AIM OF THE EXERCISE
Find the line that contains "The height and". Copy it and every line after it to the end of the material below, exactly, with no pictures.

LISTED RECORDS
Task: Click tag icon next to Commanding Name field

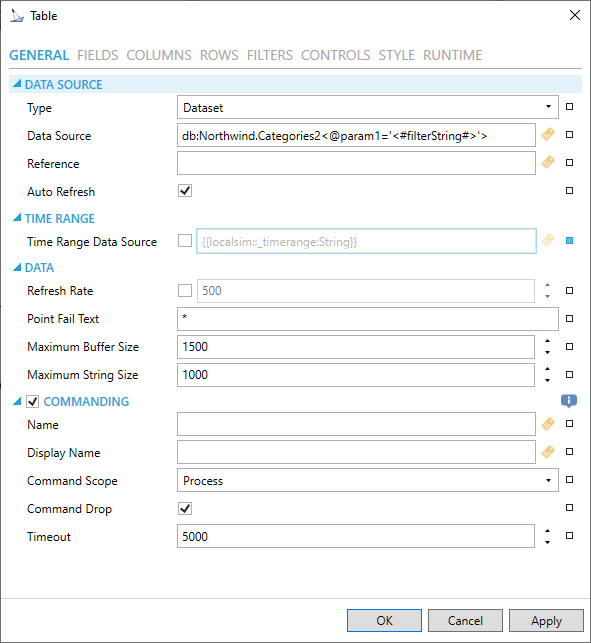Action: click(548, 424)
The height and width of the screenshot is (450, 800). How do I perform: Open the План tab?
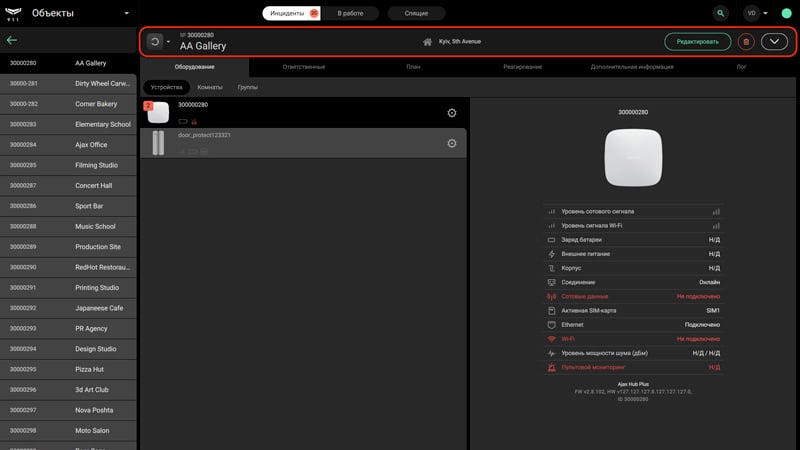413,67
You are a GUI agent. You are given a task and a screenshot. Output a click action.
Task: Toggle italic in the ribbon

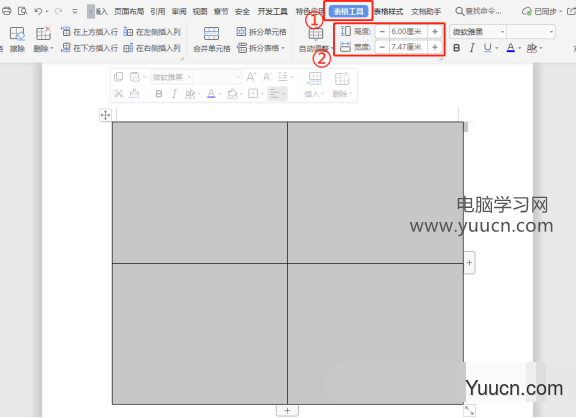click(x=472, y=48)
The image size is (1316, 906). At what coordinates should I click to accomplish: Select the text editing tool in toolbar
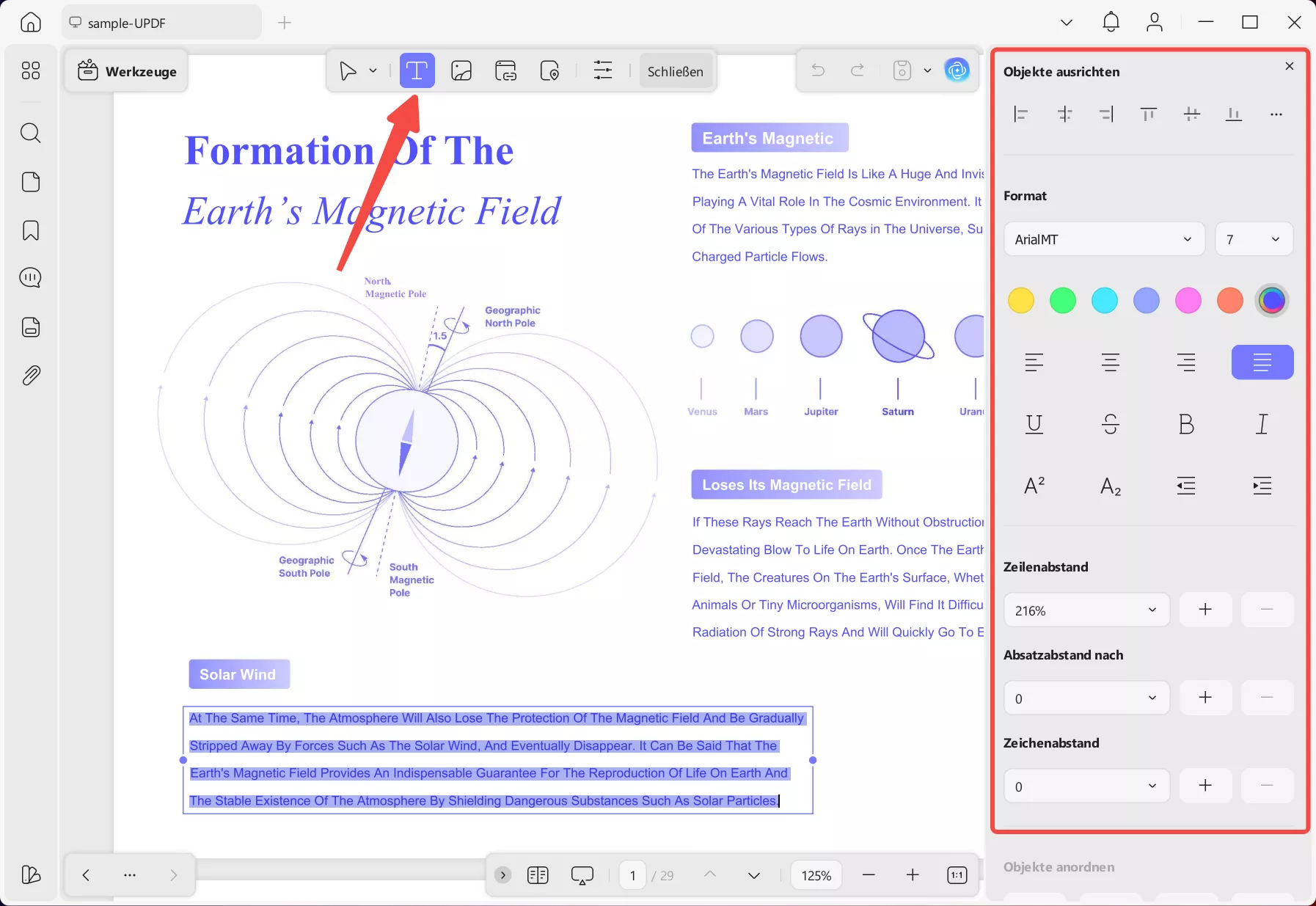tap(417, 71)
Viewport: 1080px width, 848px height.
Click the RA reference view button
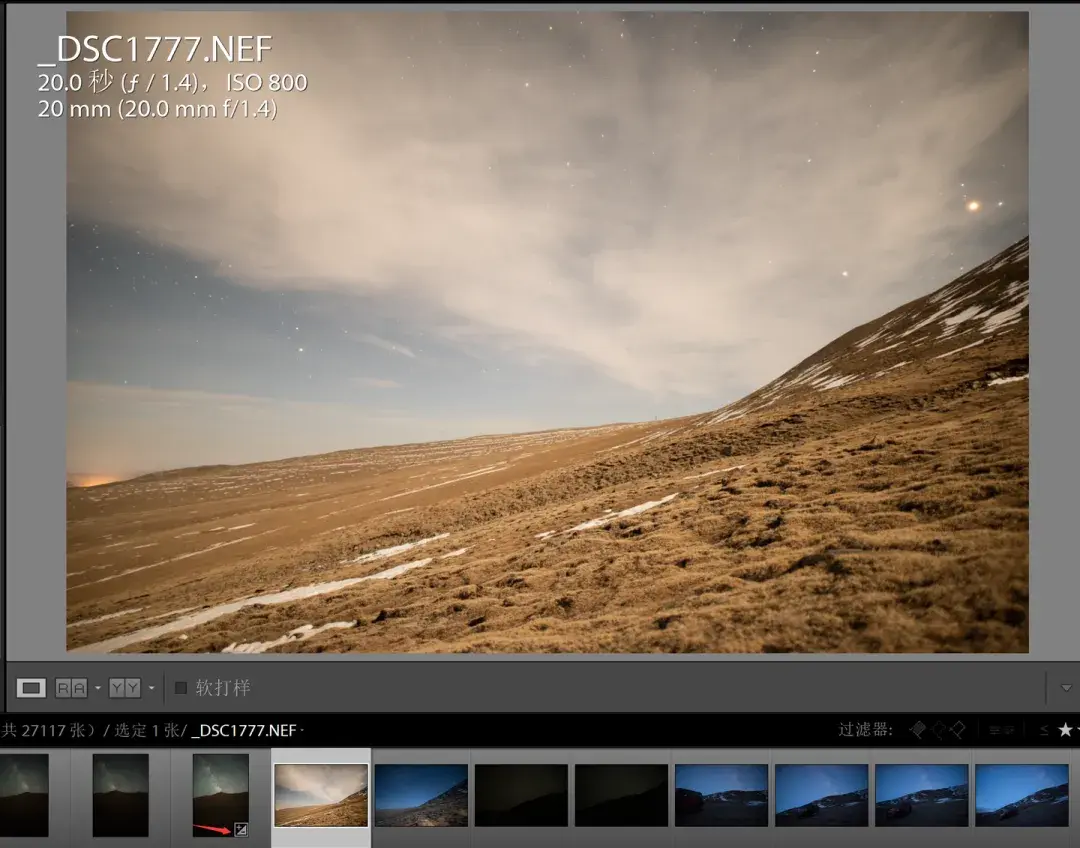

EXERCISE RESPONSE
The height and width of the screenshot is (450, 800). How do I perform: Open the План tab?
413,67
You are a GUI agent. You are given a task and a screenshot. Output a click action.
Task: Toggle italic in the ribbon

click(x=472, y=48)
The image size is (1316, 906). At what coordinates should I click to accomplish: Select the text editing tool in toolbar
tap(417, 71)
Viewport: 1080px width, 848px height.
Click the RA reference view button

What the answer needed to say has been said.